> [Excerpted passage]:
============================================================

Tuesday, May 6, 2008

Somtow as a Talking Head



This might amuse you, since English language Thai cable doesn't exactly penetrate the world market....

Tom Mintier was in every home in the universe in the CNN days. But now that he's hanging out in Thailand, he's probably a lot happier....

Thursday, May 1, 2008

A bit of Ravel



Here is a little excerpt from our last concert ... Ravel's "Le Tombeau de Couperin". I think you'll agree the Siam Philharmonic keeps getting better, though of course the journey never ends....

Saturday, April 26, 2008

Eternity


Now that I am well past the midpoint of my sojourn on his this planet, I suppose I must start thinking of the past; after all, for me there is a lot more past than future. Yet one still cannot help thinking that one will live forever. Perhaps that's true; if not in the flesh, then at least in people's dreams; or haunting their houses from time to time; if not as a spirit, then perhaps as a cloud of particles, a matrix of energy.

============================================================

> [Given task A]: Reproduce the entries verbatim, everything from the line containing "Given: Click the Chrome button" down to the line containing "Select the Sensor", including both of those lines.

============================================================

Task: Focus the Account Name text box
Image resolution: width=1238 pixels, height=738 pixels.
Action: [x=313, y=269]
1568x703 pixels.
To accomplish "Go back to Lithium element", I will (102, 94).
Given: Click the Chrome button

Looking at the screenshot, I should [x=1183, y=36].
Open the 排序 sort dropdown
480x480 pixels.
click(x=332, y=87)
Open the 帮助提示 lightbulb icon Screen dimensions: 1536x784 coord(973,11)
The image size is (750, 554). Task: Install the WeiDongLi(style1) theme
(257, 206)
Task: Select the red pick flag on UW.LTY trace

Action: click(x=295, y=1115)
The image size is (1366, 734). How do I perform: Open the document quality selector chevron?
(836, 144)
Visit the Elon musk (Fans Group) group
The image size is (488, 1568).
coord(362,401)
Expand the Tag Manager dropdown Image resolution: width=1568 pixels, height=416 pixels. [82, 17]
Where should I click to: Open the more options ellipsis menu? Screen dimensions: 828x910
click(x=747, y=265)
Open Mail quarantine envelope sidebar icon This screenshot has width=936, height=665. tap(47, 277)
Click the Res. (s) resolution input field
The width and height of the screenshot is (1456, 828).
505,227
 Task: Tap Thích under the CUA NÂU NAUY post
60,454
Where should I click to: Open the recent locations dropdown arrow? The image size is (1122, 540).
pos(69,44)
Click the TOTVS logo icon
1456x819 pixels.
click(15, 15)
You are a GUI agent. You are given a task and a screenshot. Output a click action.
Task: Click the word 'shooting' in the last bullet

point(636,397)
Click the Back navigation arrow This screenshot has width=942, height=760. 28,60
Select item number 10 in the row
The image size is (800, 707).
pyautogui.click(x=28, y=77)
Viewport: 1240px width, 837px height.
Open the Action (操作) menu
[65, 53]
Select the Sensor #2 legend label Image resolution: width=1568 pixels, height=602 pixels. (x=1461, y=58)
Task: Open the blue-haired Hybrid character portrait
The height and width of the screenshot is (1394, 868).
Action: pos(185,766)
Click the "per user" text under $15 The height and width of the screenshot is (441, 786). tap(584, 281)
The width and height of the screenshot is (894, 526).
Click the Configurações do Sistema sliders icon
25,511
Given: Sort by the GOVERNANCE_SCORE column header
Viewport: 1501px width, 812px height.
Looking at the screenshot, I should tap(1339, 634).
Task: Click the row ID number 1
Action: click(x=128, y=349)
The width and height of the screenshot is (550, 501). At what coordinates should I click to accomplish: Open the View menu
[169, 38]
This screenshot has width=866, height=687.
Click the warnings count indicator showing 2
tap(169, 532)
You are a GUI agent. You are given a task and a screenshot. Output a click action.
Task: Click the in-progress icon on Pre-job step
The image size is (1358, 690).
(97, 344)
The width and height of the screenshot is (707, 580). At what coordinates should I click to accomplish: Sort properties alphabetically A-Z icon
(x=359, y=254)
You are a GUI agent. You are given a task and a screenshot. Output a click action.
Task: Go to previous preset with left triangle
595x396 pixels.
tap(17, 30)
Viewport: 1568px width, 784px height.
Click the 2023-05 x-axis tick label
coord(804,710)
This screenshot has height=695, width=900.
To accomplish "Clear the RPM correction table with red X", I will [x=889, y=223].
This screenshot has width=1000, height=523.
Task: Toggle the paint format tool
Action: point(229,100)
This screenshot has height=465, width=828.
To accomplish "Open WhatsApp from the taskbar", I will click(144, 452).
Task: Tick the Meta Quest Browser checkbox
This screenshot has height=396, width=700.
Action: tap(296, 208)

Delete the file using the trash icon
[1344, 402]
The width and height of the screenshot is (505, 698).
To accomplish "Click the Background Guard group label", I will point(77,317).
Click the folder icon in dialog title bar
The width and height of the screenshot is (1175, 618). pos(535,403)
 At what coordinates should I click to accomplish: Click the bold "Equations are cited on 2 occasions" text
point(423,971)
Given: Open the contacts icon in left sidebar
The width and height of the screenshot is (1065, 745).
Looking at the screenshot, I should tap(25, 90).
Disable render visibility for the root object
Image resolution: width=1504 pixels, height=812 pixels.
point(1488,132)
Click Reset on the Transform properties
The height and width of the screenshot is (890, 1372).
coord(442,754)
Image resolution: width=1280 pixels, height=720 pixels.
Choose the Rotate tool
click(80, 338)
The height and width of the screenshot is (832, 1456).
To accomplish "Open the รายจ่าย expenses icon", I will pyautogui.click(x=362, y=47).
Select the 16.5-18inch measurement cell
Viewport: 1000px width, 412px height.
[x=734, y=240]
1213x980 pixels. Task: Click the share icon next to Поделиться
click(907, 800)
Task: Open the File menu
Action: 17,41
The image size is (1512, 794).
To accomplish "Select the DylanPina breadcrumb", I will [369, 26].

============================================================

> [Given task B]: Carry on the blog excerpt about eternity and the Siam Philharmonic, starting after its final sentence.

> [Response A]:
Given: Click the Chrome button

Looking at the screenshot, I should [x=1183, y=36].
Open the 排序 sort dropdown
480x480 pixels.
click(x=332, y=87)
Open the 帮助提示 lightbulb icon Screen dimensions: 1536x784 coord(973,11)
The image size is (750, 554). Task: Install the WeiDongLi(style1) theme
(257, 206)
Task: Select the red pick flag on UW.LTY trace

Action: click(x=295, y=1115)
The image size is (1366, 734). How do I perform: Open the document quality selector chevron?
(836, 144)
Visit the Elon musk (Fans Group) group
The image size is (488, 1568).
coord(362,401)
Expand the Tag Manager dropdown Image resolution: width=1568 pixels, height=416 pixels. [82, 17]
Where should I click to: Open the more options ellipsis menu? Screen dimensions: 828x910
click(x=747, y=265)
Open Mail quarantine envelope sidebar icon This screenshot has width=936, height=665. tap(47, 277)
Click the Res. (s) resolution input field
The width and height of the screenshot is (1456, 828).
505,227
 Task: Tap Thích under the CUA NÂU NAUY post
60,454
Where should I click to: Open the recent locations dropdown arrow? The image size is (1122, 540).
pos(69,44)
Click the TOTVS logo icon
1456x819 pixels.
click(15, 15)
You are a GUI agent. You are given a task and a screenshot. Output a click action.
Task: Click the word 'shooting' in the last bullet

point(636,397)
Click the Back navigation arrow This screenshot has width=942, height=760. 28,60
Select item number 10 in the row
The image size is (800, 707).
pyautogui.click(x=28, y=77)
Viewport: 1240px width, 837px height.
Open the Action (操作) menu
[65, 53]
Select the Sensor #2 legend label Image resolution: width=1568 pixels, height=602 pixels. (x=1461, y=58)

> [Response B]:
I wonder whether dreams come from a place within, or a place beyond. Sometimes, within and beyond are used almost interchangeably, but in fact one's choice dictates, ultimately, whether one believes in a solipsistic universe or whether we think there is such a thing as objective reality.

I use the word reality rather than the more emotionally charged word truth, because I already believe that the two are wholly separate concepts.

This morning I woke from a highly significant dream of which I can barely remember anything. I know it must be significant because I have been struggling to remember all day. But there is another dream which came to me in November, which I cannot forget. It has informed everything I have done since then. But I'm enjoined from discussing it for now. The dream I mean, because some might interpret it in a political way.

Instead I should probably talk about Trisdee's piece Eternity which he premiered last week. The raucous whine of the pi java over the slow-moving chords ... all semibreves ... in the strings ... is strikingly original and strikingly simple. Simplicity is something I have been trying to impress on Trisdee for seven years. He has such a convoluted intellect that it is hard for him. Why not? It took Shakespeare decades of carbuncle-encrusted verse to reach the sublime simplicity of Lear's "Never. never, never, never, never."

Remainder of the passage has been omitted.